10在里面裹一晚上/把尿/两根一起撸(1 / 2)
“哼嗯……起床……”依依推拒着把她抱得很紧的人,结实的两条手臂就像把她钳进怀里,一点空隙没留,不对,是真的没有一点空隙!
纪江还含着她的……
“哈啊~”意识到这件事的依依身体更快一步发出了呻吟,细细密密的快感就从被紧密包裹的肉棒上扩散,没有那么刺激像温水一样的煮泡。
“怎么了依依?”纪江还明知故问,依依小小一团被他抱在怀里,他的下巴刚好搁在她的头顶,眷恋地蹭蹭。
细葱的手指蜷缩起来,依依瓮声瓮气地说:“下面还含着呢,拔出来。”
“不拔不行吗?”纪江有心逗她,还特意松开一点怀抱,看着她睡得红彤彤的脸,迷迷糊糊的好可爱。
年依依认真思考着这件事的可行性,确实很舒服,要不……不拔了?
肚子天旋地转一圈,发出微小的动静,纪江耳朵尖,立马就听见了,还没等依依纠结出个结果,他先决定了,“去吃早饭吧,依依都饿得肚子叫了,好可怜……”
纪江迅速放开年依依,还难舍难分的下体就有点困难了。
肉乎乎的鸡巴软着尺寸也不可小觑,堵着熟软嘟起的肛口把一切淫靡液体都塞住,过了一夜肉柱被裹得热烫,后穴残留的精水还没有干透,充当了润滑,但是纪江本身就是不易流水的体质,肠道黏腻地绞着鸡巴不肯松嘴。
刚拔出一截依依就宣告暂停,“不行不行,你等等,我又要硬了。”
肠肉热情地拖黏着肉棒,这焦灼的黏糊下年依依根本招架不住,已经食髓知味的肉棒很快就撑开肠肉,火热的温度透穿他这个人。

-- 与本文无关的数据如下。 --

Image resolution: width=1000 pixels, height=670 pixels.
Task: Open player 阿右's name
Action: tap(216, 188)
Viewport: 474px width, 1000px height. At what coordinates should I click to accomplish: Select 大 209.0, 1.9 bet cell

“嘶,怎么办,依依又硬了啊,这么精神?”纪江挑高桀骜的剑眉逗她,手撑在她身边,跨坐在依依身上,慢慢的……又坐了进去。
“呜——”年依依从喉咙里挤出一声,刚刚脱离火热腔肉的滚烫肉物又被全根包裹了,她受不住就绵软地哼唧,不由自主地去推拒他的大腿,只是力道软得好像抚摸,纪江反手拉住她的手再往上放,就停在那腿根的地方……

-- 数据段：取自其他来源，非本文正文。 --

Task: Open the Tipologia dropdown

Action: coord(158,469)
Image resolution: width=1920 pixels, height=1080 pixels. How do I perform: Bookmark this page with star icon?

她像被蛊惑了,顺着就摸上去了,摸到了软乎的肉袋,再往后就微微鼓起的肉圈,翕张着吞吃她的肉物,年依依手指像被烫到了瑟缩一下,纪江饶有兴致地看着她摸索,慢慢地蹲起,吞入——
火热的鸡巴又被摩擦了,过了一晚依依觉得那上面的皮都被他裹得薄了,敏感得她浑身难受,纪江动作快起来,黏热的肠道咬紧鸡巴,依依觉得身体都软了,化成一滩水好想黏在他身上……
依依朝我要抱抱!
纪江欢喜地俯下身把她整个笼罩住,交颈缠绵,年依依哼唧声就在他耳边,纪江珍惜地一下一下亲她,那些灼热的呼吸也烫到她,年依依因为这些触碰细颤,轻而易举就又交代了。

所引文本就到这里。